The lesson in all this is that the only way firms will make themselves attractive in such a competitive market is to understand the individual clients.
FTSE 100 BANKS
In the last 10 years, Abbey National has acquired UK bank Cater Allen, finance house First National Group, UK insurance companies National Provisional and Scottish Mutual, and last month, train leasing company Portabrook.
FTSE ranking: 25
Market capitalisation: £11.7bn
Alliance & Leicester
The Alliance & Leicester prides itself on offering a diverse range of mortgage services second only to Abbey National. The company converted from a building society to a plc three years ago.
FTSE ranking: 89
Market capitalisation: £3.5bn
Bank of Scotland
The Bank of Scotland launched a hostile bid for NatWest Bank last year but failed. Instead NatWest agreed to join forces with The Royal Bank of Scotland in a multi-billion pound merger earlier this year.
FTSE ranking: 38
Market capitalisation: £8bn
Barclays is undergoing a major overhaul of its external legal advisers. Last summer it slashed its corporate recovery panel from 13 to five, and this year it is revising its main panel of 11 firms and culling the number of firms it instructs on an ad hoc basis.
FTSE ranking: 12
Market capitalisation: £24.7bn
Halifax is about to launch an internet banking site. Last year it acquired rival Birmingham Midshires Building Society.
FTSE ranking: 23
Market capitalisation: £13.5bn
Has been on a buying spree over the past two years.

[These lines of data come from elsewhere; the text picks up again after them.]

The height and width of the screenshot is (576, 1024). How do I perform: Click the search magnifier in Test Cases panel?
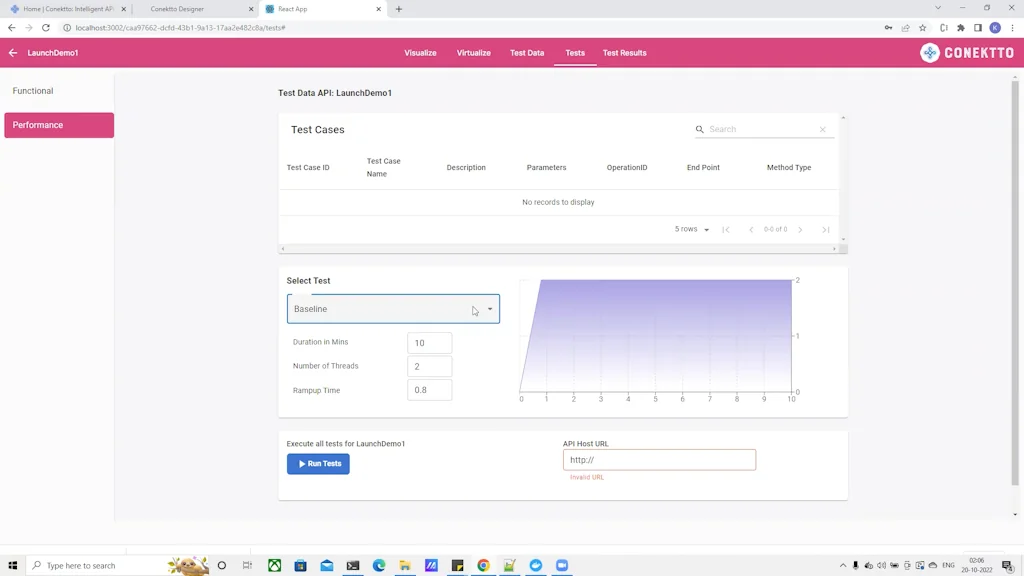click(x=699, y=129)
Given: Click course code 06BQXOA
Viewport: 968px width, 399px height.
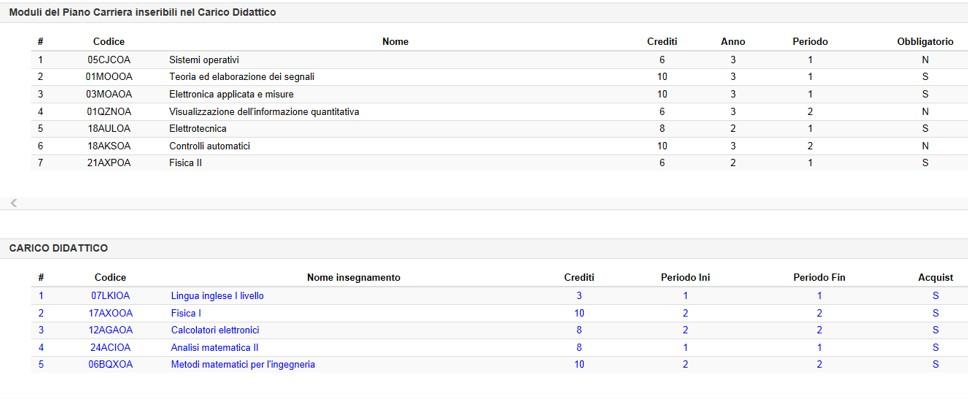Looking at the screenshot, I should [110, 364].
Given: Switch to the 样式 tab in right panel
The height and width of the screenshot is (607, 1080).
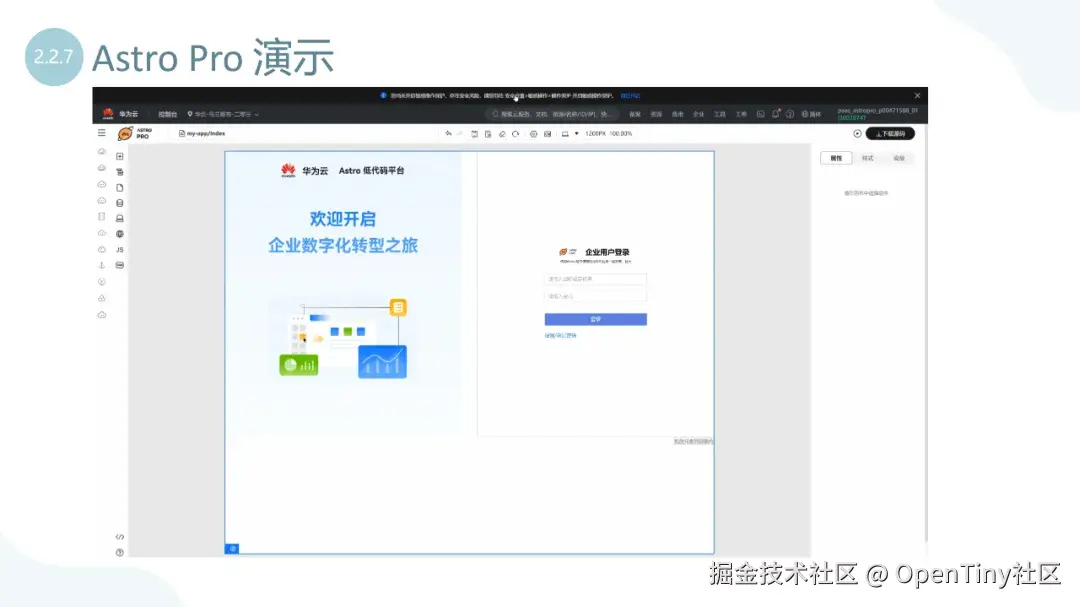Looking at the screenshot, I should (x=868, y=158).
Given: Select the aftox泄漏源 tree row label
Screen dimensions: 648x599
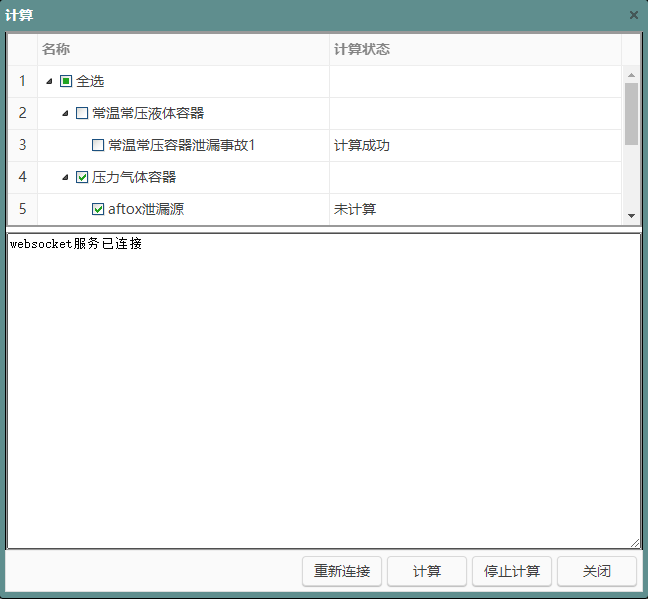Looking at the screenshot, I should coord(146,210).
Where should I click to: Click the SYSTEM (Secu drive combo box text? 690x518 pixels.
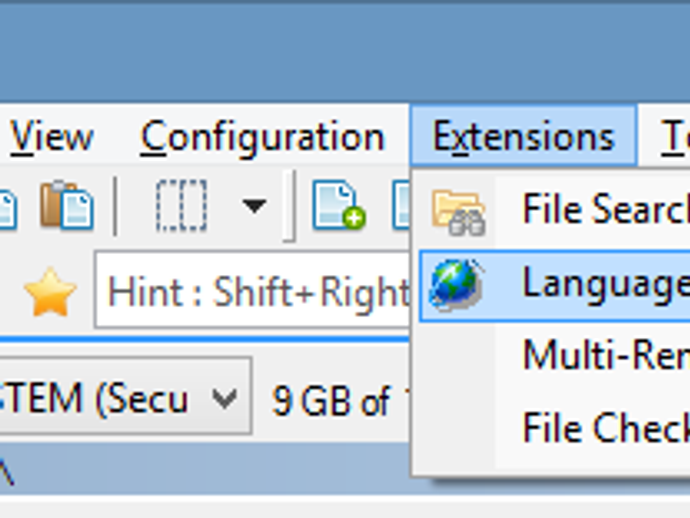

In the last year it acquired the Republic New York Corporation and US company Safra Republic Holdings.
FTSE ranking: 5
Market capitalisation: £60bn
Lloyds TSB Group
Lloyds Bank merged with the Trustee Savings Bank in 1995 to form Lloyds TSB. Since then the bank has acquired Scottish Widows and Cheltenham & Gloucester building society.
FTSE ranking: 9
Market capitalisation: £36.2bn
National Westminster Bank and The Royal Bank of Scotland
The banks finally agreed to merge in February and will create one of the largest UK banks when the deal is completed later this year. Only The Royal Bank of Scotland listings are currently available. The newly-formed company’s ranking and market capitalisation is being reassessed.
FTSE ranking: 13
Market capitalisation: £22.3bn
The Woolwich bank cut staff numbers in its legal department, including four lawyers, from 32 to 12 at the end of last year. The bank has also been on an expansion drive in the last decade. It merged with the Town & Country Building Society and it acquired secured lending company First Plus.